§ **EXTRACT PROVIDED**:
'''
As smartphone reliance dulls adults’ spelling senses nationwide, perhaps it’s no coincidence that the best spellers are getting younger each year.

On Saturday, 5-year-old Edith Fuller spelled her way into the history books when she became the youngest speller ever to advance to the Scripps National Spelling Bee, a competition open to any child who hasn’t yet finished eighth grade. To make it to the national bee, she defeated students from all over northeast Oklahoma at the Oral Roberts Global Learning Center in Tulsa.

But the seniority of her 52 elementary and middle school competitors, some more than twice her age, was no hurdle for the capable first grader, who won by spelling the word jnana (pronounced juh-nah-nuh), which appropriately means “knowledge” in Hindu philosophy.  

Among the 36 other words Edith spelled flawlessly were Panglossian, Eocene, Weimaraner, Baedeker, sarsaparilla, and Croesus.

Edith described her straightforward strategy for spelling success to local network KJRH. “Mommy asks me a word, and every time I misspell one, I will look at it,” she said.
'''
§ **SUPPLIED MATERIAL**:
'''
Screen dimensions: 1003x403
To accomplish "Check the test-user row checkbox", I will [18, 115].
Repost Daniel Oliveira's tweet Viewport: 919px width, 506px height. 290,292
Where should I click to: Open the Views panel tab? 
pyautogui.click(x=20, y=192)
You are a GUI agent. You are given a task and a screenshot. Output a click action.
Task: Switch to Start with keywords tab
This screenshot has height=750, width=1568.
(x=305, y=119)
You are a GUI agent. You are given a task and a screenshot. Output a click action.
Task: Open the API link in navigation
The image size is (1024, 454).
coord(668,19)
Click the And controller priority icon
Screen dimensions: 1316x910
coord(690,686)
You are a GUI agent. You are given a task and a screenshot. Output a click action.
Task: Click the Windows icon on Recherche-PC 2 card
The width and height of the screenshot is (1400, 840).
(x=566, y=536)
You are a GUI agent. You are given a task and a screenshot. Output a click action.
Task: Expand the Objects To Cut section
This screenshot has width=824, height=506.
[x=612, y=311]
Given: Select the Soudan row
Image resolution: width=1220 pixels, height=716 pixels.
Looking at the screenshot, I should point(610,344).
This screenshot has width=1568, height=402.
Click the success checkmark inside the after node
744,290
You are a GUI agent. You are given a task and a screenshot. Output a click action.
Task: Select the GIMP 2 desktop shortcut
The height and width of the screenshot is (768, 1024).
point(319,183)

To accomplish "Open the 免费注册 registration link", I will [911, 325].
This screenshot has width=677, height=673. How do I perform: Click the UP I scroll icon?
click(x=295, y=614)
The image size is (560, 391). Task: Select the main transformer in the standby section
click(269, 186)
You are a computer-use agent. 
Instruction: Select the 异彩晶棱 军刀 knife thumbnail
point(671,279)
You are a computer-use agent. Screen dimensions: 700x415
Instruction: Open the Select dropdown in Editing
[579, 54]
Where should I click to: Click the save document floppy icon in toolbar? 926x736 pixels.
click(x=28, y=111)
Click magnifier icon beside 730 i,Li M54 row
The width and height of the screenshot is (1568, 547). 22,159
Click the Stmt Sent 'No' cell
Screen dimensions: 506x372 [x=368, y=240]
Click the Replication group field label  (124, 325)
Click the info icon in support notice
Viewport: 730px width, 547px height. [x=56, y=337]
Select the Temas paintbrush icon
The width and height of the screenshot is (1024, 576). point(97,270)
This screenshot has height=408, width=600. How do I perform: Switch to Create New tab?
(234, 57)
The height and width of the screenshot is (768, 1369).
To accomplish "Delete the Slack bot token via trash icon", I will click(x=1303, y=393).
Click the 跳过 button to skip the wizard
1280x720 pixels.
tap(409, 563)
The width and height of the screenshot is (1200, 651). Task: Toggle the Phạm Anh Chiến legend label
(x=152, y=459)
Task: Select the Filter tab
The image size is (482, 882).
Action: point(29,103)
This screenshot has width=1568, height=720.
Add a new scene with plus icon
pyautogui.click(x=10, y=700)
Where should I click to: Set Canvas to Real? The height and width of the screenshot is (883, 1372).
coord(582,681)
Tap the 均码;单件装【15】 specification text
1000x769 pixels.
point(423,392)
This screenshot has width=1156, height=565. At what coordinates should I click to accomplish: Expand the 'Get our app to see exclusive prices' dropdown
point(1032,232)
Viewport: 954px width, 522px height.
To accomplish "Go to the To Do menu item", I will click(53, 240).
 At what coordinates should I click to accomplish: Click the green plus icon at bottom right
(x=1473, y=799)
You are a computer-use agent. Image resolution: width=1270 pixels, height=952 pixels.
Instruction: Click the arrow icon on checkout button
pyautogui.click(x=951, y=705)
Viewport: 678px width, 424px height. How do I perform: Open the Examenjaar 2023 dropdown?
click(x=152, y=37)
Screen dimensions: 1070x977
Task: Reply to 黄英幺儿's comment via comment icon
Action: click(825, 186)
'''
Continue the article about Edith Fuller's spelling bee win, beginning after its final sentence. The items are separate material and are not connected to the article about the young speller.

§ **ANSWER TO THIS PROBLEM**:
Her mother Annie credits Edith’s remarkable memory. “She is very bright; we were amazed to find that she really has a knack for spelling,” her mom told the network. “She can remember words that she has seen and heard very easily.”

Mrs. Fuller recounts discovering her daughter's spelling prowess by accident one night at dinner last summer, when she spelled the word “restaurant” despite never having studied it officially.

“We knew there was something special there,” Fuller told the Tulsa World.

Progressing from restaurant to jnana in less than a year, the young wordsmith is certainly ahead of the curve, with the SATs still well over a decade away.

Despite defeating scores of children and teens when her own classmates are learning to read and tie their shoes, the big win hasn’t gone to Edith's head. “I feel thankful,” she told The Tulsa World.

Edith is homeschooled, as was the speller whose record she shattered, last year's then 6-year-old Akash Vukoti. Akash, who had wanted to be an astronaut until meeting Steve Harvey convinced him that show biz would be more fun, got a standing ovation after misspelling the second word, bacteriolytic, at the national competition.

While the humbling development has spelling fans around the country reeling, Fuller says she is just glad her daughter stayed focused throughout the four-hour competition.

“I’m surprised she sat still for so long,” she told The Tulsa World. “She likes to move around.”

Edith will get to make a pretty big move soon when she flies to Washington D.C. for the national spelling bee, which starts May 28.